§ **Written exercise**
Reproduce the records below, changing every "computer-use agent" to "GUI automation agent" and leaving everything else as it is.

§ **Stored rows**
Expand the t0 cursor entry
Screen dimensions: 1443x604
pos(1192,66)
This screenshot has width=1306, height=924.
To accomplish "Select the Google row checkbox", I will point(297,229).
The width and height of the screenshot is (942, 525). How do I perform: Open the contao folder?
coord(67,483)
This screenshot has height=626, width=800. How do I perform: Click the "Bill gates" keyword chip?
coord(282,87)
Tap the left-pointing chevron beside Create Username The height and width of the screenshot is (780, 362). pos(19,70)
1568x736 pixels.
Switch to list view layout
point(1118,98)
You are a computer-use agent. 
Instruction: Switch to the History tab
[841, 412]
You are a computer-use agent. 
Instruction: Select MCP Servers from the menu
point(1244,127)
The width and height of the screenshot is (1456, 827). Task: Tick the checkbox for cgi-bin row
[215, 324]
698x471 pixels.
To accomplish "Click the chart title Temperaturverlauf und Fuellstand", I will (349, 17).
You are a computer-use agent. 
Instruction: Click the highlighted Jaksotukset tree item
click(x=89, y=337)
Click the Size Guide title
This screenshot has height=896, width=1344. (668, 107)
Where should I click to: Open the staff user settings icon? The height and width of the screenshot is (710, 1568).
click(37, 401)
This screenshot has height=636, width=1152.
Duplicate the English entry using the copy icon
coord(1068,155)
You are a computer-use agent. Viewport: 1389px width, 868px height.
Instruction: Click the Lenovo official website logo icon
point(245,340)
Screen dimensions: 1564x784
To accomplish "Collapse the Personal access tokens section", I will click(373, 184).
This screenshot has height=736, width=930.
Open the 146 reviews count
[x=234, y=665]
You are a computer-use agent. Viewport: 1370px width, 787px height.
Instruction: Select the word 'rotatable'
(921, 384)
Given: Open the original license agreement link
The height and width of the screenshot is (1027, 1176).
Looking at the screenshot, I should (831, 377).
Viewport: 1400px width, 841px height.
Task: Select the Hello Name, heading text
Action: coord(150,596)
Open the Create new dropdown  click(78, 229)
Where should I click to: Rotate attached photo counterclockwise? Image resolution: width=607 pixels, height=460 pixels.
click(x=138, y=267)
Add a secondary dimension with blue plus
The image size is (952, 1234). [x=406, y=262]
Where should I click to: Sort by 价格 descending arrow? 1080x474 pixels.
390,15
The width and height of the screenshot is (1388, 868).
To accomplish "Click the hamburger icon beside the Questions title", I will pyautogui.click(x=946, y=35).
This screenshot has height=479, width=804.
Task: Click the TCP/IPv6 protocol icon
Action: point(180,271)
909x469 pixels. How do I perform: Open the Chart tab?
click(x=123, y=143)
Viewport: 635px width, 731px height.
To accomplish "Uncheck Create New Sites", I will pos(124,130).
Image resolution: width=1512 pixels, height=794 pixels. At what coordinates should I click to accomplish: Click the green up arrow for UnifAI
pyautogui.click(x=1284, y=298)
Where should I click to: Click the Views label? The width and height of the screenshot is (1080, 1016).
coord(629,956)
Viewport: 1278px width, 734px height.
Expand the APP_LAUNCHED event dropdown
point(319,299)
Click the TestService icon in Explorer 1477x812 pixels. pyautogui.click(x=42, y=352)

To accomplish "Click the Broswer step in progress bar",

§ **Response to the task**
Expand the t0 cursor entry
Screen dimensions: 1443x604
pos(1192,66)
This screenshot has width=1306, height=924.
To accomplish "Select the Google row checkbox", I will point(297,229).
The width and height of the screenshot is (942, 525). How do I perform: Open the contao folder?
coord(67,483)
This screenshot has height=626, width=800. How do I perform: Click the "Bill gates" keyword chip?
coord(282,87)
Tap the left-pointing chevron beside Create Username The height and width of the screenshot is (780, 362). pos(19,70)
1568x736 pixels.
Switch to list view layout
point(1118,98)
You are a GUI automation agent. 
Instruction: Switch to the History tab
[841, 412]
You are a GUI automation agent. 
Instruction: Select MCP Servers from the menu
point(1244,127)
The width and height of the screenshot is (1456, 827). Task: Tick the checkbox for cgi-bin row
[215, 324]
698x471 pixels.
To accomplish "Click the chart title Temperaturverlauf und Fuellstand", I will (349, 17).
You are a GUI automation agent. 
Instruction: Click the highlighted Jaksotukset tree item
click(x=89, y=337)
Click the Size Guide title
This screenshot has height=896, width=1344. (668, 107)
Where should I click to: Open the staff user settings icon? The height and width of the screenshot is (710, 1568).
click(37, 401)
This screenshot has height=636, width=1152.
Duplicate the English entry using the copy icon
coord(1068,155)
You are a GUI automation agent. Viewport: 1389px width, 868px height.
Instruction: Click the Lenovo official website logo icon
point(245,340)
Screen dimensions: 1564x784
To accomplish "Collapse the Personal access tokens section", I will click(373, 184).
This screenshot has height=736, width=930.
Open the 146 reviews count
[x=234, y=665]
You are a GUI automation agent. Viewport: 1370px width, 787px height.
Instruction: Select the word 'rotatable'
(921, 384)
Given: Open the original license agreement link
The height and width of the screenshot is (1027, 1176).
Looking at the screenshot, I should (831, 377).
Viewport: 1400px width, 841px height.
Task: Select the Hello Name, heading text
Action: coord(150,596)
Open the Create new dropdown  click(78, 229)
Where should I click to: Rotate attached photo counterclockwise? Image resolution: width=607 pixels, height=460 pixels.
click(x=138, y=267)
Add a secondary dimension with blue plus
The image size is (952, 1234). [x=406, y=262]
Where should I click to: Sort by 价格 descending arrow? 1080x474 pixels.
390,15
The width and height of the screenshot is (1388, 868).
To accomplish "Click the hamburger icon beside the Questions title", I will pyautogui.click(x=946, y=35).
This screenshot has height=479, width=804.
Task: Click the TCP/IPv6 protocol icon
Action: point(180,271)
909x469 pixels. How do I perform: Open the Chart tab?
click(x=123, y=143)
Viewport: 635px width, 731px height.
To accomplish "Uncheck Create New Sites", I will pos(124,130).
Image resolution: width=1512 pixels, height=794 pixels. At what coordinates should I click to accomplish: Click the green up arrow for UnifAI
pyautogui.click(x=1284, y=298)
Where should I click to: Click the Views label? The width and height of the screenshot is (1080, 1016).
coord(629,956)
Viewport: 1278px width, 734px height.
Expand the APP_LAUNCHED event dropdown
point(319,299)
Click the TestService icon in Explorer 1477x812 pixels. pyautogui.click(x=42, y=352)

To accomplish "Click the Broswer step in progress bar",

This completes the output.